Causalmodels
Causalmodels is a Python library for defining, analyzing, and inferring causal relationships from data, drawing inspiration from Judea Pearl's do-calculus. It provides tools for building Bayesian causal models, performing matching, and conducting regression-based causal inference. The current version is 0.4.0, with an irregular release cadence.
Common errors
-
KeyError: "['NonExistentColumn']" or similar error indicating a missing column.
cause The column name provided for `treatment`, `outcome`, or `control_variables` does not exist in the input DataFrame.fixDouble-check the spelling of column names against `df.columns` to ensure they exactly match the DataFrame columns, respecting case sensitivity. -
TypeError: unsupported operand type(s) for +: 'str' and 'int' or similar numerical calculation error.
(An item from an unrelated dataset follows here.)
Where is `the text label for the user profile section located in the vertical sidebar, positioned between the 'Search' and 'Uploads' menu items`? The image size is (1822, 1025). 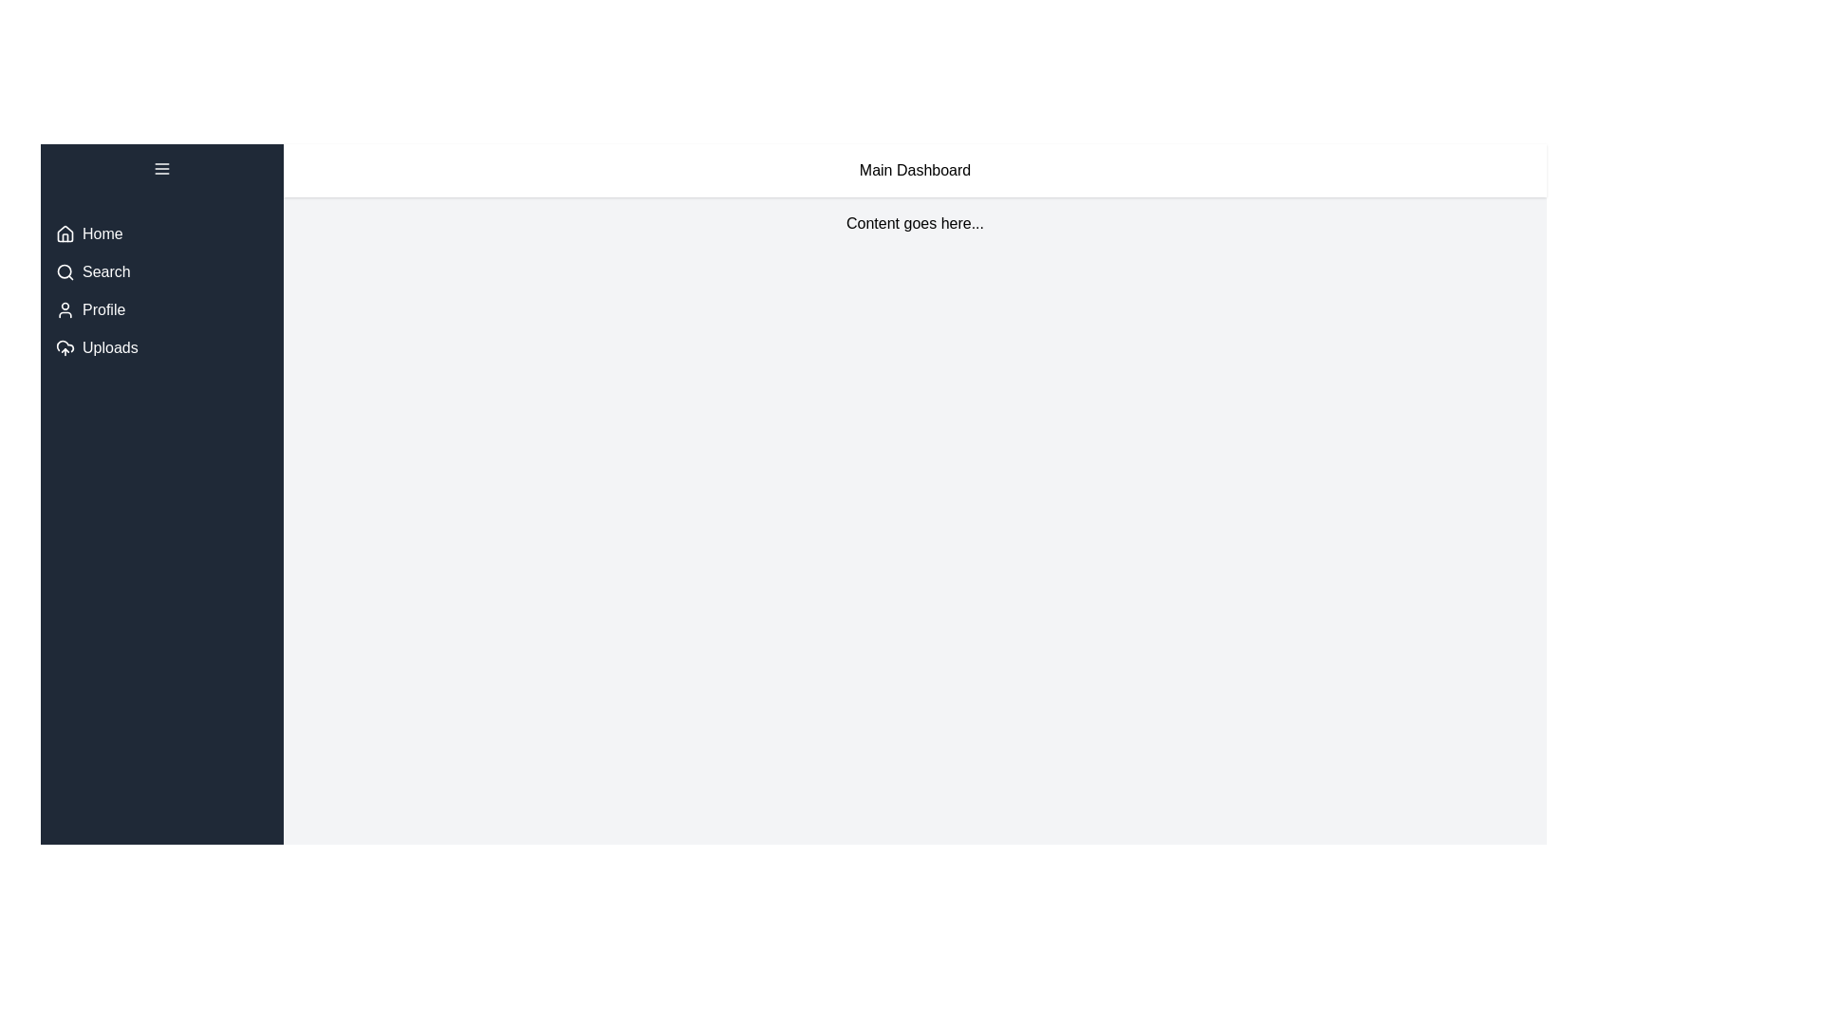 the text label for the user profile section located in the vertical sidebar, positioned between the 'Search' and 'Uploads' menu items is located at coordinates (102, 309).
cause One or more columns intended for numerical calculation (treatment, outcome, control) contain non-numeric data (e.g., strings, objects) that cannot be directly processed by the underlying statistical models.fixConvert all relevant columns to appropriate numeric types (e.g., `float`, `int`) using `df['column'] = pd.to_numeric(df['column'], errors='coerce')` before passing the DataFrame to `causalmodels` methods.
Warnings
- gotcha Causal inference methods in `causalmodels` (and generally) rely on strong assumptions (e.g., no unmeasured confounders, correct specification of the causal graph). Failing to meet these assumptions can lead to biased estimates.
- gotcha Input data to `causalmodels` methods must be clean and appropriately preprocessed. Missing values, incorrect data types, or inconsistent column names can lead to errors or silently biased results during estimation.
Install
-
pip install causalmodels
Imports
- BayesianModel
from causalmodels.bayesian_model import BayesianModel
- Matching
from causalmodels.matching import Matching
- Regression
from causalmodels.regression import Regression
- CausalDAG
from causalmodels.causal_dag import CausalDAG
- CausalInference
from causalmodels.inference import CausalInference
Quickstart
import pandas as pd
import numpy as np
from causalmodels.regression import Regression
# Simulate some data with a known causal effect
np.random.seed(42)
n_samples = 1000
# Confounder Z affects both Treatment X and Outcome Y
Z = np.random.normal(0, 1, n_samples)
# Treatment X is affected by Z
X = 0.5 * Z + np.random.normal(0, 1, n_samples)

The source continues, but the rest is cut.